The conversation pipeline

Every spoken turn flows through four stages:
  1. Speech-to-text — the caller’s audio is transcribed.
  2. Language model — the transcript plus your system prompt produce the agent’s reply.
  3. Text-to-speech — the reply is synthesized back to audio.
  4. Turn-taking — timing logic decides when the agent should listen, speak, or yield, so the exchange feels natural rather than walkie-talkie.
You don’t wire these together yourself. You configure the agent’s behavior; the runtime orchestrates the pipeline.

What you configure today

The system prompt is the configurable surface in this release.

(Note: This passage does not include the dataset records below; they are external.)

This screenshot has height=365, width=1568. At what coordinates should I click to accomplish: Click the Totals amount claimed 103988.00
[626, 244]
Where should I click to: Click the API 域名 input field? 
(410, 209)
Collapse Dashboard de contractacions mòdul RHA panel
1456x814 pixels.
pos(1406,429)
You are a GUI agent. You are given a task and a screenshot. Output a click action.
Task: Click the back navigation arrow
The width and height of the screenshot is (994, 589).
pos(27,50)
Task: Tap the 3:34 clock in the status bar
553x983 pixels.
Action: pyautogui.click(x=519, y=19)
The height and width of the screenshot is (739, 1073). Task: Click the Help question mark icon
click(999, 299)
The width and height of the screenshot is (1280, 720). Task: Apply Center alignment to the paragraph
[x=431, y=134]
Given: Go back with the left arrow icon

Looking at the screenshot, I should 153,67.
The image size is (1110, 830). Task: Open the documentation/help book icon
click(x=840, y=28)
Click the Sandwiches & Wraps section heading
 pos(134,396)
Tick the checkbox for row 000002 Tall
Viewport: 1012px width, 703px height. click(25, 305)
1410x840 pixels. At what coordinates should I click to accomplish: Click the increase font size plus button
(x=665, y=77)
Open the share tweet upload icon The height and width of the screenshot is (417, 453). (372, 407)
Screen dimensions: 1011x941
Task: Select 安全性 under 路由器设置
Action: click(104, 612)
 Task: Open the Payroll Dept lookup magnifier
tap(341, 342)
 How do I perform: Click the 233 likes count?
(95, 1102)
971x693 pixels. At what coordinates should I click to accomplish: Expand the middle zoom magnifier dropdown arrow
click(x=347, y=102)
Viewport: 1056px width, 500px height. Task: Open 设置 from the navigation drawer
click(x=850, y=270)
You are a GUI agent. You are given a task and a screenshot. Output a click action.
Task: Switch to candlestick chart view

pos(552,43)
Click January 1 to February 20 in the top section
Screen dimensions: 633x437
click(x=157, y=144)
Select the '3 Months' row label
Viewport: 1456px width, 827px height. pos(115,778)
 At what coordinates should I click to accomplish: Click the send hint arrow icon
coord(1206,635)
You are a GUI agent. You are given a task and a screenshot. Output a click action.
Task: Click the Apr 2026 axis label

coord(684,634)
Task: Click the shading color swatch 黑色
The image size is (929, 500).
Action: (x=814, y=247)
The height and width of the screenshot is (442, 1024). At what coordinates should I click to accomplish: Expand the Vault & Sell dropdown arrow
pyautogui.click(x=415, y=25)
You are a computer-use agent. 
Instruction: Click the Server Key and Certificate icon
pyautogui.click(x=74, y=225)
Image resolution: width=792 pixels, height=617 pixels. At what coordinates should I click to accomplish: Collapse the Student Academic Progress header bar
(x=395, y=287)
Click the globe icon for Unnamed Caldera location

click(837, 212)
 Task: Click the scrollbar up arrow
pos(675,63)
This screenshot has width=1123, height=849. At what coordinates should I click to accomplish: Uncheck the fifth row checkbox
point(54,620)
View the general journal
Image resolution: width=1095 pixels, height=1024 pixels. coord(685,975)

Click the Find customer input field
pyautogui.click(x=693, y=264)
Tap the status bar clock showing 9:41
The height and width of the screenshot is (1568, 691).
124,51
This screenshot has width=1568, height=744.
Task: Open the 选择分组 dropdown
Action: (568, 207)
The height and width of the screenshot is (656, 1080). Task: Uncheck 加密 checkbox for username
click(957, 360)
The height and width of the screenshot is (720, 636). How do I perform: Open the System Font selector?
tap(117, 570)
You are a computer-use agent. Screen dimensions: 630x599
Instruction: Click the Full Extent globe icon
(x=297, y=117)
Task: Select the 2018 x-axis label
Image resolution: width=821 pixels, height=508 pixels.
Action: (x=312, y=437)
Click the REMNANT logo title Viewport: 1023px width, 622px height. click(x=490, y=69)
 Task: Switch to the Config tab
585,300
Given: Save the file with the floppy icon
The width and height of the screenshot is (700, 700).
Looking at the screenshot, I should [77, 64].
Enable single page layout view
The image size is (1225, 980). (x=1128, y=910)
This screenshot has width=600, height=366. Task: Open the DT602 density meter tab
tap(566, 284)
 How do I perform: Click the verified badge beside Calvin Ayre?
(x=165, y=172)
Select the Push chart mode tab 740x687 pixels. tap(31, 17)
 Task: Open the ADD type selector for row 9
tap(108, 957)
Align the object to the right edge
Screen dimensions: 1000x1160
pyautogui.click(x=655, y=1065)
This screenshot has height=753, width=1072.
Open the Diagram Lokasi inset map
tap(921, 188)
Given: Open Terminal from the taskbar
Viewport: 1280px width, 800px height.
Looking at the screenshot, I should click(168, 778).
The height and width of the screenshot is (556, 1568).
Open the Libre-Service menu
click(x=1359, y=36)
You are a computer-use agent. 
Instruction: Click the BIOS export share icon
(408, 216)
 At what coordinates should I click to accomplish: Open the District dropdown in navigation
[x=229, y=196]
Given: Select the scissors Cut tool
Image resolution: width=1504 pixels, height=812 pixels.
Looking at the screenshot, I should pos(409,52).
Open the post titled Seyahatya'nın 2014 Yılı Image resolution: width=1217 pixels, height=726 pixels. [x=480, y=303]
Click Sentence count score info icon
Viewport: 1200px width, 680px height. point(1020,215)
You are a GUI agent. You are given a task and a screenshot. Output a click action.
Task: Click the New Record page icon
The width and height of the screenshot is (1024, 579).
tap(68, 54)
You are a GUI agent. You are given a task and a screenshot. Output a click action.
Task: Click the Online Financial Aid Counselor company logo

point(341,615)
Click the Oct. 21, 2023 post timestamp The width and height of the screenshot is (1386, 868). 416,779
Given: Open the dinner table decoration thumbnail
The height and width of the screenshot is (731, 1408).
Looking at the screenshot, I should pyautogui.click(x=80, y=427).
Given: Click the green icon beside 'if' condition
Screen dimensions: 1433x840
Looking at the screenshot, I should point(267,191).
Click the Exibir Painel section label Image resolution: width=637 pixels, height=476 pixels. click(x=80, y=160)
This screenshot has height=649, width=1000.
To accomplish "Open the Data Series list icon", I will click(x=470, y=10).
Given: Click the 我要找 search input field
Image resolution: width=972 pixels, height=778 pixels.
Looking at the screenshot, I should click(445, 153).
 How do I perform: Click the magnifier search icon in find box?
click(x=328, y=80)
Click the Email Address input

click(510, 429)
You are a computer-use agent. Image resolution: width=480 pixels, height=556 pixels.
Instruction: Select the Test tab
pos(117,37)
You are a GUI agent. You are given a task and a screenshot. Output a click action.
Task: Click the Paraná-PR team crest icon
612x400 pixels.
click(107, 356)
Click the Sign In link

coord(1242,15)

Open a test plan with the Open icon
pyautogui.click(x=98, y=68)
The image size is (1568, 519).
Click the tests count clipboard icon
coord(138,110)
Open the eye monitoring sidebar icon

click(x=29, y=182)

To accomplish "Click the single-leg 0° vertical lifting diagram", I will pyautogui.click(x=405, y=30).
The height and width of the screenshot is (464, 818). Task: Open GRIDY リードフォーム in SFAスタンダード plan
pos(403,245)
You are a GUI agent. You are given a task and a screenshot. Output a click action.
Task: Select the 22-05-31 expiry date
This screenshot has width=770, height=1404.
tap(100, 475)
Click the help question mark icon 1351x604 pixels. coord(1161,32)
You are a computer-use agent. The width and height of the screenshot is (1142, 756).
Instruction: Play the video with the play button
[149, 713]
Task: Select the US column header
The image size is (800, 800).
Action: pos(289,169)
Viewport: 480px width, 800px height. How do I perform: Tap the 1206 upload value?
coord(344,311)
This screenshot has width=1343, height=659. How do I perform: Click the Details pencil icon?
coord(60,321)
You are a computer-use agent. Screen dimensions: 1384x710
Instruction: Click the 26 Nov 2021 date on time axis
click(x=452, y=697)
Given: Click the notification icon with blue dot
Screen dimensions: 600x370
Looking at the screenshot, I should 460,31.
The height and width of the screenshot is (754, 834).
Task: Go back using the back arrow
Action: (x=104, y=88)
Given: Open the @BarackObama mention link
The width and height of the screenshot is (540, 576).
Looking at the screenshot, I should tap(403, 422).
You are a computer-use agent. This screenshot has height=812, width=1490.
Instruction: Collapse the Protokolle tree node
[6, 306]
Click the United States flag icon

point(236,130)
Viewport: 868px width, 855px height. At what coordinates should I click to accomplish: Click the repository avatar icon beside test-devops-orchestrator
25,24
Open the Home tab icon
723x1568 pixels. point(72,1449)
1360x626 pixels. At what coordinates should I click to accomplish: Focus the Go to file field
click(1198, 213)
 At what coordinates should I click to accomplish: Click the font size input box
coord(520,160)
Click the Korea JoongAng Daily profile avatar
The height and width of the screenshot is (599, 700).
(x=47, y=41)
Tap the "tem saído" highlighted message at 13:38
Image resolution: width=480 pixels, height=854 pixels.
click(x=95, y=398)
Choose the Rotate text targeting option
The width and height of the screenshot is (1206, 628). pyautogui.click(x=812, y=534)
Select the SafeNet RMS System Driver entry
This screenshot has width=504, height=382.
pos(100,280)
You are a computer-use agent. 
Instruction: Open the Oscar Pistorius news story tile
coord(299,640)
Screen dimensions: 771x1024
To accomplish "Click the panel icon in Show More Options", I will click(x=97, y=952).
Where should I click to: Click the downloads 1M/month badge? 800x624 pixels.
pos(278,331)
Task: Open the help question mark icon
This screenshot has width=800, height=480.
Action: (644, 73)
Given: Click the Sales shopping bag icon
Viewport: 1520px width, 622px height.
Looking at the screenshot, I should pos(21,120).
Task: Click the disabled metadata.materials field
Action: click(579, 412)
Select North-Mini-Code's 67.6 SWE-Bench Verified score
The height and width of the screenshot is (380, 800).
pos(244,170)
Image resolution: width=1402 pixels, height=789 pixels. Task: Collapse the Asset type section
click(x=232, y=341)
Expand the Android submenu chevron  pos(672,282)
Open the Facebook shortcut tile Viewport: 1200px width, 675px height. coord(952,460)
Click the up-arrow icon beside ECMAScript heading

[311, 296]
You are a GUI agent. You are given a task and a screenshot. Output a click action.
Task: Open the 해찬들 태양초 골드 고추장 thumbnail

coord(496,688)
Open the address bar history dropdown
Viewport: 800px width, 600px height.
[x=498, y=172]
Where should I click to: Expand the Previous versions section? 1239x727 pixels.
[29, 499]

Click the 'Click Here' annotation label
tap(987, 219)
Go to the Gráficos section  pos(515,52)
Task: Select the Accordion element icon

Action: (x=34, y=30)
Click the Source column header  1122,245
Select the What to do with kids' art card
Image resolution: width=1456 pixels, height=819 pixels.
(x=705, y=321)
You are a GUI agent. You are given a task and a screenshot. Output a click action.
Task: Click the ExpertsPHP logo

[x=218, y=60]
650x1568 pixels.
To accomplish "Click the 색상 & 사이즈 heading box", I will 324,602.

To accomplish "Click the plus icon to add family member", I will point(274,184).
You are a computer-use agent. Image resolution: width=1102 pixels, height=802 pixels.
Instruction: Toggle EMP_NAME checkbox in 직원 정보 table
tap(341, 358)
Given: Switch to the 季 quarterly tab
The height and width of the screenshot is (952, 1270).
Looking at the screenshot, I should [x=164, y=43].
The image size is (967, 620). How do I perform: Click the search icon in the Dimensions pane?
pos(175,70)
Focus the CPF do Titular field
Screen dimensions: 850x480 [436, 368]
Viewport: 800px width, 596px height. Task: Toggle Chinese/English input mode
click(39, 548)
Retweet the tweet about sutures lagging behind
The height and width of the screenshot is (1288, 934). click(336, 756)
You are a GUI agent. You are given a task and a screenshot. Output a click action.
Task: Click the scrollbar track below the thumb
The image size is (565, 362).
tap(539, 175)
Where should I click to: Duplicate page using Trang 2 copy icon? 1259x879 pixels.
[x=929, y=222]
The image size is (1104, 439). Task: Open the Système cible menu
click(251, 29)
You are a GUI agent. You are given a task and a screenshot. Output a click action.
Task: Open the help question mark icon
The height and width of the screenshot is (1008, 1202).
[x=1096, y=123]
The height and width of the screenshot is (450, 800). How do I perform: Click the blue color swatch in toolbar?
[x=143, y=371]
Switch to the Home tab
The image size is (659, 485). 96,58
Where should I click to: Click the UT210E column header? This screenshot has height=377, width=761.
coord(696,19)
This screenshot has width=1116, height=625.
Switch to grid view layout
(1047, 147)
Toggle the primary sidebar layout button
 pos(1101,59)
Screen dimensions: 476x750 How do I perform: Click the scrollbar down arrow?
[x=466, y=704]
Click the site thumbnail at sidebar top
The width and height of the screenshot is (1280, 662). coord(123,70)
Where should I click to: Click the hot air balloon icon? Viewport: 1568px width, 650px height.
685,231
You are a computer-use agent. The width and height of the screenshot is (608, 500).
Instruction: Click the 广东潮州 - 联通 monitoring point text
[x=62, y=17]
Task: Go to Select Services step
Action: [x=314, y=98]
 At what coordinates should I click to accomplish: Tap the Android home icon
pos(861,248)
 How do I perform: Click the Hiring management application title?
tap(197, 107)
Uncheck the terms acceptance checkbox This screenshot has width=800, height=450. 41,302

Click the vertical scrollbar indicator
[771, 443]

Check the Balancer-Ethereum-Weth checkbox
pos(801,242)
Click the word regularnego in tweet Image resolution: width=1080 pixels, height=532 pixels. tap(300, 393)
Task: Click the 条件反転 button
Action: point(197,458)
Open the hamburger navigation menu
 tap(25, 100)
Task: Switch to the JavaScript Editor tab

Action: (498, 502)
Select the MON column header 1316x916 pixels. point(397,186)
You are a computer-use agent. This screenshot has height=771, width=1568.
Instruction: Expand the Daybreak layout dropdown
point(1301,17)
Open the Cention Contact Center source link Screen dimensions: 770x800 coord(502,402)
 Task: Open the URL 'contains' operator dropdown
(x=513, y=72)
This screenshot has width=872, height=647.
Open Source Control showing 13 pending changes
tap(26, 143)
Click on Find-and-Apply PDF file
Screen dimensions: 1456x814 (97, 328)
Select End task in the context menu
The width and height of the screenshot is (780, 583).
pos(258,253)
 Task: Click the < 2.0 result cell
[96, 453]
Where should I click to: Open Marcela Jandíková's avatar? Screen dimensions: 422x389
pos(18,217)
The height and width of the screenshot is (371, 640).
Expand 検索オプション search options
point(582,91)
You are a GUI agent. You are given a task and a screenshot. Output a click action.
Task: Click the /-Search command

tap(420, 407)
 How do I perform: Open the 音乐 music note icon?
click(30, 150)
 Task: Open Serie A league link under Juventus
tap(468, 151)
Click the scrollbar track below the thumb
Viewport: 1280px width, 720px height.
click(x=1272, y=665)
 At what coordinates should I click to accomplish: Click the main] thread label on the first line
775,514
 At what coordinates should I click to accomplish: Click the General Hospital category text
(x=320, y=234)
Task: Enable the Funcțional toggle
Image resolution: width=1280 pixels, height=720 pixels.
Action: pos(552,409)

Voice, LLM, tools, and knowledge base have placeholders in the dashboard but are not yet wired — they land in later releases. Document only what you can actually change so your team isn’t surprised.
  • System prompt — the agent’s persona, goal, tone, and guardrails. This is where almost all of an agent’s behavior comes from. See System prompt.
  • Branches & versions — every saved change is a per-user draft, every publish is an immutable version, and you can fork a branch off any version to experiment without touching what’s live. See Versioning.

A typical loop

1

Create an agent

Give it a name. It starts on its Main branch with a first version.
2

Write the system prompt

Edits autosave to your draft on the current branch — nothing ships until you publish.
3

Preview it

Open the live preview and actually talk to the agent. Iterate on the prompt until it behaves.
4

Publish or branch

Publish a version on Main when it’s ready, or fork a branch to try a riskier change in isolation and merge it back later.